生活空間が広いオーストラリアだけあって、人々の移動の脚として車は必需品だ。通勤はもとより、週末の買出しとなると、車無しでは不便きわまりないな。ここオーストラリアでもアメリカ同様、車社会が形成されているのだ。しかしそんな車社会に、このところショッキングなことが続いている。ガソリン小売り価格の高騰だ。価格高騰のニュースがテレビ、新聞に頻繁に登場し、一体どこまで値上げしていくのか、といった人々の不安を煽っている。今回はこのガソリン価格高騰について、日本の状況も考えながら探ってみようか。

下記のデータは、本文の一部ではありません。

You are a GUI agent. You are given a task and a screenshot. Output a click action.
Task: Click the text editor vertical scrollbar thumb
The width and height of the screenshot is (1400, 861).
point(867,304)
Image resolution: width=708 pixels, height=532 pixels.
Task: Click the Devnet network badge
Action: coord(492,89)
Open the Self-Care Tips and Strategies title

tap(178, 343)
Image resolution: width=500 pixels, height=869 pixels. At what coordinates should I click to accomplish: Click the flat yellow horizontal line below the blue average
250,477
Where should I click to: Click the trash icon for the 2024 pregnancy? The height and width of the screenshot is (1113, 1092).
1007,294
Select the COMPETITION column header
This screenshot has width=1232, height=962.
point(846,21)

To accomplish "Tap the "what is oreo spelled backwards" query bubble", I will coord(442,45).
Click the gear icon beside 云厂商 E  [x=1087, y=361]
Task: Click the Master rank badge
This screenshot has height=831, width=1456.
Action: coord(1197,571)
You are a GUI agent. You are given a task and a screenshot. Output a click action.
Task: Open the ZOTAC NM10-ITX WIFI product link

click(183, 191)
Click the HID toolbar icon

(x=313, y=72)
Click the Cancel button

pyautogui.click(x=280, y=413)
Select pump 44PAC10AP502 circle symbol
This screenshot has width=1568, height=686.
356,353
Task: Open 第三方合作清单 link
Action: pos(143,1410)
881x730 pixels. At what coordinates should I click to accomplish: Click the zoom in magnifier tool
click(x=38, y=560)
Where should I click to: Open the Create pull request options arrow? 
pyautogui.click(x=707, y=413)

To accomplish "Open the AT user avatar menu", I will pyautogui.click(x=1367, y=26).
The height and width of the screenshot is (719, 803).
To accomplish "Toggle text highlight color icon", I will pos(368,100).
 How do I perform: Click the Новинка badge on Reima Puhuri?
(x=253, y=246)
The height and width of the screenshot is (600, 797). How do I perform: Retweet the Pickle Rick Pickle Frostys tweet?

 以前、オーストラリアではガソリンの方がミネラルウォーターより安い、なんて言われていたことがあったが、もこれも過去の話になってしまった。去年までレギュラーガソリンが、1リッター当たり1ドル10〜20セント台であったのが、今年になって頻繁に1ドル30セント台となり、4月末には一時1ドル40セント台に突入した。このまま行けば1ドル50セント突破も有り得るんじゃないかと思ってしまうな。一体この価格高騰の原因は何なのだろうか。

 オーストラリアのガソリンの小売り価格は、製造コスト、税金、小売りマージンの合計となっている。販売される値段がスタンドによって違うのは、小売りマージンを各スタンドが独自に調整しているためだ。税金は2001年より、経済状況に応じ、6ヶ月ごとに決定されていて、現在は1リッターにつき約51セントとなっている。価格に最も影響を与えているのは製造コストなんだが、これが原油価格にほぼ連動して変わり、この原油価格が上がる、もしくは上がると予想された時に、ガソリンが大幅に値上げされるわけだ。去年までの原油の値上げは、産油国での生産に余裕がなく、将来の原油供給不足を市場が心配したことより起きた世界的なものであったんだが、今年4月に入ってからはイランの濃縮ウラン製造問題が原因となって、原油価格が高騰した。OPEC内で第2の石油生産量を持つ国だけに、イランの今後の対応が石油消費国に大きな影響を与えるだろうな。